Originally Posted by jmenges
What do you make of Anne Graham's check that she made out to Martin Earl for £25 to pay for the diary being dated 18 May 1992 and that the auctioneers have denied that they conduct their sales like Barnett says and failed to locate a Lot number or description of an item such as Barnett claims he bought?
To answer your questions:
1. There is no doubt (as relayed in 'Inside Story', p. 237) that the 1891 diary was sent to Mike Barrett by Martin E. Earl on 26 March 1992. It would, no doubt, have included an invoice for payment, presumably to be paid within 30 days. The invoice was not paid by the end of April and so I assume a chasing letter was sent which resulted in Anne Graham paying by cheque on 18 May 1992.
2. It is true that Kevin Whay, a director of Outhwaite & Litherland, has said of Barrett's account of purchasing the Victorian scrapbook in an O&L auction that, "we do not have never conducted our sales in the manner in which he describes
". Unfortunately he did not explain what the problem with Barrett's account was. In his affidavit, Barrett says that after his winning bid, "I was given a ticket on which was marked the item number and the price I had bid. I then had to hand this ticket over to the Office and I paid £50. The ticket was stamped.....I then returned to the Auction Room with my stamped ticket and handed it over to an assistant, a young man, who gave me the Lot I had purchased."
On this forum back in August, a poster, who was an antique dealer based in the north of England during the 1990s, and who said the method employed by the auction houses he attended during that time was nearly identical, confirmed that if you replace the word "ticket" with "receipt" in Barrett's affidavit then Barrett's account would be generally consistent with how auction houses worked at that time.

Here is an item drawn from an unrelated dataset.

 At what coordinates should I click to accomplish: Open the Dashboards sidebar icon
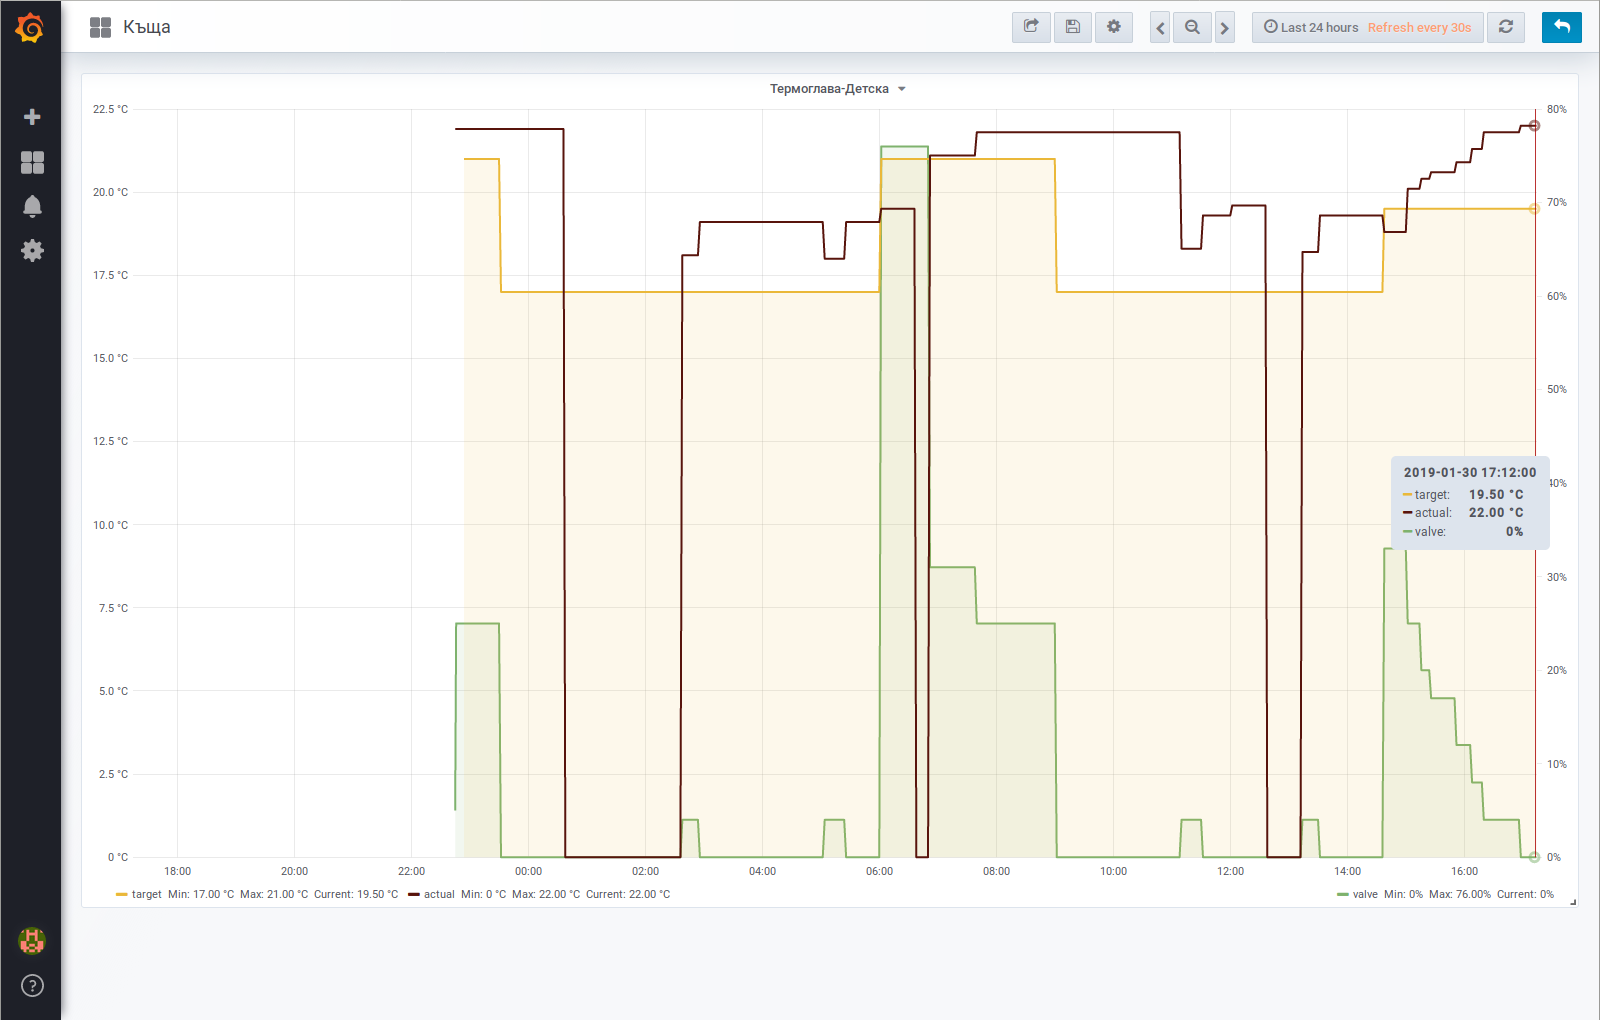tap(31, 161)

So it is possible that Kevin Whay was misled by a poor choice of word by Mike Barrett.
3. Kevin Whay also stated that a search of O&L's records was carried out "on both sides of the alleged sale date"
and found that "no such description or lot number corresponding with Barrett's statement exists
". The problem here is that in his affidavit Barrett identified the sale date as being in January or February 1990. So that means that the search of O&L's records would have been carried out on either side of Jan/Feb 1990. Which naturally suggests that the records of the O&L auction carried out on 31 March 1992 would not have been searched.